A mesma dualidade de critérios foi aplicada com os directos televisivos. Teriam sido exagerados em extensão e sem conteúdo jornalístico. Quanto à extensão, ela não foi comparada com a de outros directos. Mesmo na Guerra do Golfo, o directo do CNN nada mostrava horas a fio. Os directos dos estádios antes dos jogos não mostram nada de jornalístico. Vou ainda mais longe: em muitos directos em telejornais há repórteres que nada acrescentam ao que o "pivot" acabou de dizer. Todavia, esses directos não são criticados. Foram-no agora os da ponte porque as bitolas são diferentes. No caso da posse de Jorge Sampaio - cerimónia em que havia menos participação jornalística que no Douro - criticou-se o facto de as televisões terem interrompido (com critérios jornalísticos) algumas partes da cerimónia em directo que consideraram terem menos interesse para as suas audiências. Exactamente a crítica contrária à que se fez quanto a Castelo de Paiva.

As críticas aos directos são surpreendentes pelo facto de negarem à TV o que ela tem de mais vital.
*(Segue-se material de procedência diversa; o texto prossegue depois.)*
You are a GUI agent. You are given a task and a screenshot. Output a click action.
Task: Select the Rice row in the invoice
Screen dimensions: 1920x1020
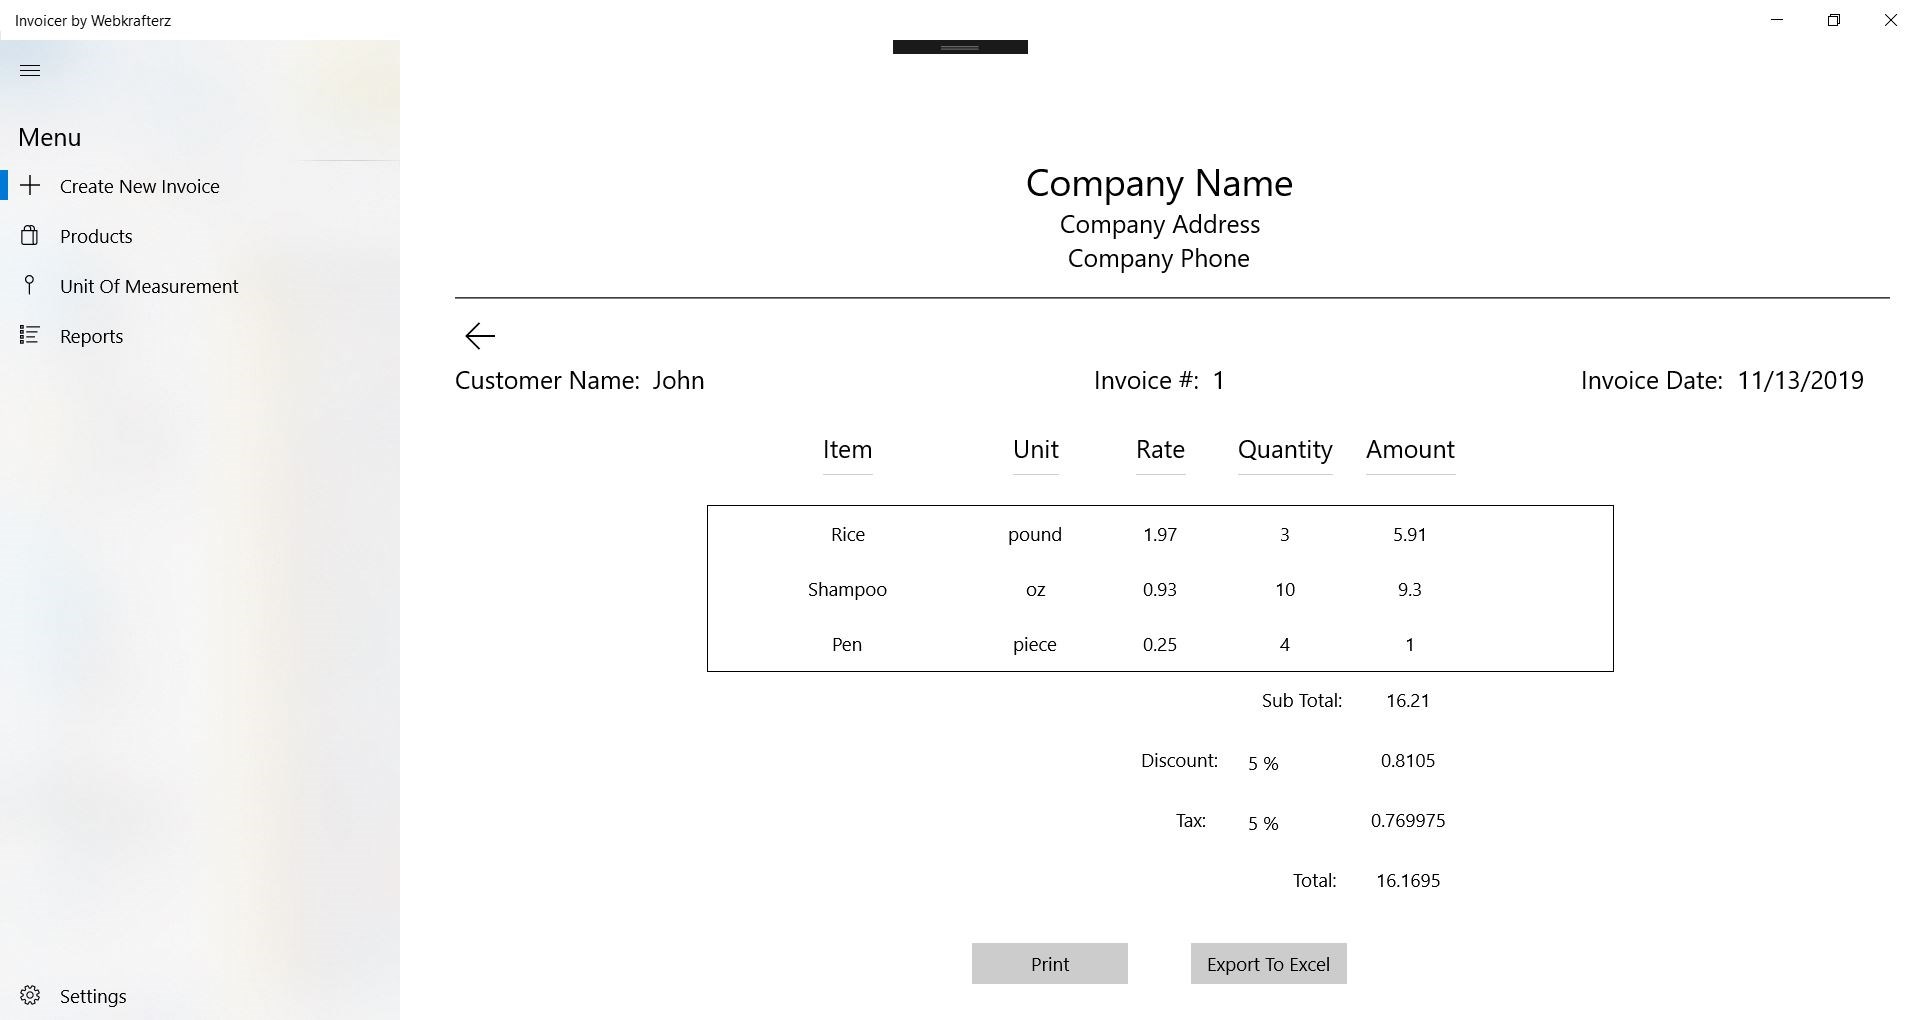point(847,535)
O directo da TV não é comparável ao do jornalismo escrito. Mostra o agora. Quando na narrativa do directo nada acontece... é porque está para acontecer. O directo mostra uma visão da realidade como ela acontece, sem censura, não reserva para os jornalistas e os poderes a totalidade das imagens.

O argumento final para condenar a cobertura televisiva da ponte foi o do gosto, argumento útil por ignorar a vertente político-ideológica ao recorrer a uma área subjectiva que parece não ter possibilidade de escrutínio - o gosto. O "bom gosto" e o "mau gosto", valores aparentemente eternos e pré-definidos.

Todavia, o gosto é uma ferramenta fundamental da distinção entre grupos e classes sociais. É uma categoria de distinção económica e política. Os gostos funcionam "como marcadores privilegiados da 'classe'". Diz ainda Pierre Bourdieu que a "rede das oposições" entre elevado e vulgar, o que é de bom gosto e o que é de mau gosto, etc, funciona como "matriz de todos os lugares-comuns (que se impõem tão facilmente só porque têm por si toda a ordem social)" e "tem por princípio a oposição entre a 'elite' dos dominantes e a 'massa' dos dominados", "fraca e desarmada".

Essa "rede de oposições" construída a priori pelos critérios contraditórios das elites esteve a trabalhar em pleno na questão da cobertura de Castelo de Paiva, nas questões dos directos, das lágrimas, do gosto, da auto-regulação forçada e do apagamento da questão político-ideológica que é subjacente a toda e qualquer cobertura de todo e qualquer acontecimento televisionado.